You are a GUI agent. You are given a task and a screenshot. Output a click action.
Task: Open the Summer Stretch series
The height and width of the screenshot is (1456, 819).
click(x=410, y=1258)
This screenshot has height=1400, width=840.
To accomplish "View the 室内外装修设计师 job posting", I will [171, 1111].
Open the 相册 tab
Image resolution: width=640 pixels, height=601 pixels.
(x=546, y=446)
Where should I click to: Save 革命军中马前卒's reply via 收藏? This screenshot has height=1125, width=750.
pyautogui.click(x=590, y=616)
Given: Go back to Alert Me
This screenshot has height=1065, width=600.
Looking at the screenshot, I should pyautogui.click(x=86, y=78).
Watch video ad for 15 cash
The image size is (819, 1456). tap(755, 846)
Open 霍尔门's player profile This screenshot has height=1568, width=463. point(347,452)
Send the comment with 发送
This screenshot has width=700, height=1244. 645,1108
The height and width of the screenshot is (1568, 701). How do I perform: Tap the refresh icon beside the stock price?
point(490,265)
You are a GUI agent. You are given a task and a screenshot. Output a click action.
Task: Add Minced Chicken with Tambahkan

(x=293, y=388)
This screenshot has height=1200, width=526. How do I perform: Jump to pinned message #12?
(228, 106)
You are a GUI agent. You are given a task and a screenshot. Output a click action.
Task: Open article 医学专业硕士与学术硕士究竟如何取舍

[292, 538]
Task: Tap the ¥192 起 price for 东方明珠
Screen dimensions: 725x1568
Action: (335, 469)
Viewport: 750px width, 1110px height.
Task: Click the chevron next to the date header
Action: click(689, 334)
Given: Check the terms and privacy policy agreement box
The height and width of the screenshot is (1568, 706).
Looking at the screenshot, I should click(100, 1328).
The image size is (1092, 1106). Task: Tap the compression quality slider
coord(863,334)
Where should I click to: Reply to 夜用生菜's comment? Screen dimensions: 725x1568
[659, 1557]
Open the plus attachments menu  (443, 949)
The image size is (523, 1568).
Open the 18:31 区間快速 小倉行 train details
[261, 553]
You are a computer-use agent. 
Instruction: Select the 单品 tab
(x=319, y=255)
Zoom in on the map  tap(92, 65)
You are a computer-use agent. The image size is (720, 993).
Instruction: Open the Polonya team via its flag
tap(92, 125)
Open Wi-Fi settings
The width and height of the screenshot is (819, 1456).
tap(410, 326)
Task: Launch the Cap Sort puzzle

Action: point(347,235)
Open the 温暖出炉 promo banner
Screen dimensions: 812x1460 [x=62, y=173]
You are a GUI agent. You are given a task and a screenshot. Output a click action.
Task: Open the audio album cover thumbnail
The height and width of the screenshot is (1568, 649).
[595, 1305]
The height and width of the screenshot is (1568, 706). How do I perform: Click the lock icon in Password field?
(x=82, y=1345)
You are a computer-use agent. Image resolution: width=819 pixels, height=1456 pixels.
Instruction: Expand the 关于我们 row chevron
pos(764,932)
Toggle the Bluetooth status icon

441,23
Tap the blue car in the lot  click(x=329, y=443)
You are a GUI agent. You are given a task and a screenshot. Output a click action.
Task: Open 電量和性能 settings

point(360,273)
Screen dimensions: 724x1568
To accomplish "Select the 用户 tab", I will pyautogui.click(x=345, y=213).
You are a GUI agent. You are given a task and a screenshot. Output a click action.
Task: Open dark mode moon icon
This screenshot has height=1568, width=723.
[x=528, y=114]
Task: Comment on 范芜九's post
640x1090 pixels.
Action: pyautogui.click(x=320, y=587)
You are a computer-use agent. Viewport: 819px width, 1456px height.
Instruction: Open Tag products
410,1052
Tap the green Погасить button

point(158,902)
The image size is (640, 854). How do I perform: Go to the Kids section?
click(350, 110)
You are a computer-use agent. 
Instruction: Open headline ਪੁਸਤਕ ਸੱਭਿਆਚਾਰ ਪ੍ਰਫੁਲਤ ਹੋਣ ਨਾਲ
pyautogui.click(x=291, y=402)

- - -

**Work to be completed**
Copy the rows verbatim, beginning with the row that contains "The image size is (523, 1568)." and ending after the row that contains "tap(92, 125)".

**Task response**
The image size is (523, 1568).
Open the 18:31 区間快速 小倉行 train details
[261, 553]
You are a computer-use agent. 
Instruction: Select the 单品 tab
(x=319, y=255)
Zoom in on the map  tap(92, 65)
You are a computer-use agent. The image size is (720, 993).
Instruction: Open the Polonya team via its flag
tap(92, 125)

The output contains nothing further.